DIRECTIONS —
From first line to last, write out the data precisely as shown.

WORKING DATA —
*****
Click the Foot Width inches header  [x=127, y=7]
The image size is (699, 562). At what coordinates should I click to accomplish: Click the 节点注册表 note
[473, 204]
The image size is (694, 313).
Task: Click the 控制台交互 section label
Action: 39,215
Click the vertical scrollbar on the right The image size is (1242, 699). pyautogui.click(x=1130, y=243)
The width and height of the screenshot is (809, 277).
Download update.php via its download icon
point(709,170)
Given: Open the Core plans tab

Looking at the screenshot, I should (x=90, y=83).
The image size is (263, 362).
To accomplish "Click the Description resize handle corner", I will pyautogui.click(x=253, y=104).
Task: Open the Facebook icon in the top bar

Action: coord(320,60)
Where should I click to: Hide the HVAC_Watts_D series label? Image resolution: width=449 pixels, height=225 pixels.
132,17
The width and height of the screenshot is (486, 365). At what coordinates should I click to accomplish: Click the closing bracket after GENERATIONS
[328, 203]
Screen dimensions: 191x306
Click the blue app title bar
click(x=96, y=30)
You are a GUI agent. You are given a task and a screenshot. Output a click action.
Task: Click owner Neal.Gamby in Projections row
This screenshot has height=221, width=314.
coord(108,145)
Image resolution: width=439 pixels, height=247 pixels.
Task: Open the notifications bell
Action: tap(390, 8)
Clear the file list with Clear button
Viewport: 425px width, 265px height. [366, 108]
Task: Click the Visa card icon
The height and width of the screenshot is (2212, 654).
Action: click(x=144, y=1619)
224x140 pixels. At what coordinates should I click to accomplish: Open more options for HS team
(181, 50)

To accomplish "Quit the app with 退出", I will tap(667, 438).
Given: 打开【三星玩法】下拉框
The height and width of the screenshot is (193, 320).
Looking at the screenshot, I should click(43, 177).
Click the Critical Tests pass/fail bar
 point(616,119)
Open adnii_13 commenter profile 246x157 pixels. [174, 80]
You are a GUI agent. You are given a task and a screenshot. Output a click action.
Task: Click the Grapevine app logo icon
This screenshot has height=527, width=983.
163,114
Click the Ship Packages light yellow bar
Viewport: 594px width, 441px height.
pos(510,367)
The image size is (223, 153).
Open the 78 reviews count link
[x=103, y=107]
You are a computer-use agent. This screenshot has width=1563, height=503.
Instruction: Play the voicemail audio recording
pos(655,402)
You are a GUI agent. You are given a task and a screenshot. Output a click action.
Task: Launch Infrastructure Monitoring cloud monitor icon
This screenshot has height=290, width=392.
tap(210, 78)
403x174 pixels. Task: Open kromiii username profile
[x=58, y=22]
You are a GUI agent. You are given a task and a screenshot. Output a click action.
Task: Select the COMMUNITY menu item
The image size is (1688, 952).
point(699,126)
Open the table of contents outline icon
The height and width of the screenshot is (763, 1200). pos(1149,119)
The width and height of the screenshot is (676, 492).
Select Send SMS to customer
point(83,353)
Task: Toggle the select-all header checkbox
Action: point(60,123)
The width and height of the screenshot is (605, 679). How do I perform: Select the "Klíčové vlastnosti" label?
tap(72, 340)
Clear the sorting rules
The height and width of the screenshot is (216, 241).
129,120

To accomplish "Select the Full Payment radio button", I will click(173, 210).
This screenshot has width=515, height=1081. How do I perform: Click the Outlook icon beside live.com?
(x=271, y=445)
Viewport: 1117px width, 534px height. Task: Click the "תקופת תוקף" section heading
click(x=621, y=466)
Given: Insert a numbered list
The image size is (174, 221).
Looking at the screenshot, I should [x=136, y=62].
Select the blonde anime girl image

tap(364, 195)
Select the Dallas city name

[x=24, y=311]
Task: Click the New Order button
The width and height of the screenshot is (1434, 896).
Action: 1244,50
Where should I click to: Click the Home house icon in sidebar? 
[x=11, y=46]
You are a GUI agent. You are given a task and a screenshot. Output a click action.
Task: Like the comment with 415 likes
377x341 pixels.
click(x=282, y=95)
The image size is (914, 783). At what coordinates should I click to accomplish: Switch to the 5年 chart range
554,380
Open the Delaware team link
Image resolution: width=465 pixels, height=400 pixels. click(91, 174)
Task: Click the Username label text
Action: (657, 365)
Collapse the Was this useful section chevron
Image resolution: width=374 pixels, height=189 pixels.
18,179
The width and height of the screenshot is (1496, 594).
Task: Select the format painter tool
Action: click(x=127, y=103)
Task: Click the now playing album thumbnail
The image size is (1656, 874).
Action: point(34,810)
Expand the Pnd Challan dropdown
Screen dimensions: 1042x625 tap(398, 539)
*****
SOLUTION —
Click the Foot Width inches header  [x=127, y=7]
The image size is (699, 562). At what coordinates should I click to accomplish: Click the 节点注册表 note
[473, 204]
The image size is (694, 313).
Task: Click the 控制台交互 section label
Action: 39,215
Click the vertical scrollbar on the right The image size is (1242, 699). pyautogui.click(x=1130, y=243)
The width and height of the screenshot is (809, 277).
Download update.php via its download icon
point(709,170)
Given: Open the Core plans tab

Looking at the screenshot, I should (x=90, y=83).
The image size is (263, 362).
To accomplish "Click the Description resize handle corner", I will pyautogui.click(x=253, y=104).
Task: Open the Facebook icon in the top bar

Action: coord(320,60)
Where should I click to: Hide the HVAC_Watts_D series label? Image resolution: width=449 pixels, height=225 pixels.
132,17
The width and height of the screenshot is (486, 365). At what coordinates should I click to accomplish: Click the closing bracket after GENERATIONS
[328, 203]
Screen dimensions: 191x306
Click the blue app title bar
click(x=96, y=30)
You are a GUI agent. You are given a task and a screenshot. Output a click action.
Task: Click owner Neal.Gamby in Projections row
This screenshot has height=221, width=314.
coord(108,145)
Image resolution: width=439 pixels, height=247 pixels.
Task: Open the notifications bell
Action: tap(390, 8)
Clear the file list with Clear button
Viewport: 425px width, 265px height. [366, 108]
Task: Click the Visa card icon
The height and width of the screenshot is (2212, 654).
Action: click(x=144, y=1619)
224x140 pixels. At what coordinates should I click to accomplish: Open more options for HS team
(181, 50)

To accomplish "Quit the app with 退出", I will tap(667, 438).
Given: 打开【三星玩法】下拉框
The height and width of the screenshot is (193, 320).
Looking at the screenshot, I should click(43, 177).
Click the Critical Tests pass/fail bar
 point(616,119)
Open adnii_13 commenter profile 246x157 pixels. [174, 80]
You are a GUI agent. You are given a task and a screenshot. Output a click action.
Task: Click the Grapevine app logo icon
This screenshot has height=527, width=983.
163,114
Click the Ship Packages light yellow bar
Viewport: 594px width, 441px height.
pos(510,367)
The image size is (223, 153).
Open the 78 reviews count link
[x=103, y=107]
You are a computer-use agent. This screenshot has width=1563, height=503.
Instruction: Play the voicemail audio recording
pos(655,402)
You are a GUI agent. You are given a task and a screenshot. Output a click action.
Task: Launch Infrastructure Monitoring cloud monitor icon
This screenshot has height=290, width=392.
tap(210, 78)
403x174 pixels. Task: Open kromiii username profile
[x=58, y=22]
You are a GUI agent. You are given a task and a screenshot. Output a click action.
Task: Select the COMMUNITY menu item
The image size is (1688, 952).
point(699,126)
Open the table of contents outline icon
The height and width of the screenshot is (763, 1200). pos(1149,119)
The width and height of the screenshot is (676, 492).
Select Send SMS to customer
point(83,353)
Task: Toggle the select-all header checkbox
Action: point(60,123)
The width and height of the screenshot is (605, 679). How do I perform: Select the "Klíčové vlastnosti" label?
tap(72, 340)
Clear the sorting rules
The height and width of the screenshot is (216, 241).
129,120

To accomplish "Select the Full Payment radio button", I will click(173, 210).
This screenshot has width=515, height=1081. How do I perform: Click the Outlook icon beside live.com?
(x=271, y=445)
Viewport: 1117px width, 534px height. Task: Click the "תקופת תוקף" section heading
click(x=621, y=466)
Given: Insert a numbered list
The image size is (174, 221).
Looking at the screenshot, I should [x=136, y=62].
Select the blonde anime girl image

tap(364, 195)
Select the Dallas city name

[x=24, y=311]
Task: Click the New Order button
The width and height of the screenshot is (1434, 896).
Action: 1244,50
Where should I click to: Click the Home house icon in sidebar? 
[x=11, y=46]
You are a GUI agent. You are given a task and a screenshot. Output a click action.
Task: Like the comment with 415 likes
377x341 pixels.
click(x=282, y=95)
The image size is (914, 783). At what coordinates should I click to accomplish: Switch to the 5年 chart range
554,380
Open the Delaware team link
Image resolution: width=465 pixels, height=400 pixels. click(91, 174)
Task: Click the Username label text
Action: (657, 365)
Collapse the Was this useful section chevron
Image resolution: width=374 pixels, height=189 pixels.
18,179
The width and height of the screenshot is (1496, 594).
Task: Select the format painter tool
Action: click(x=127, y=103)
Task: Click the now playing album thumbnail
The image size is (1656, 874).
Action: point(34,810)
Expand the Pnd Challan dropdown
Screen dimensions: 1042x625 tap(398, 539)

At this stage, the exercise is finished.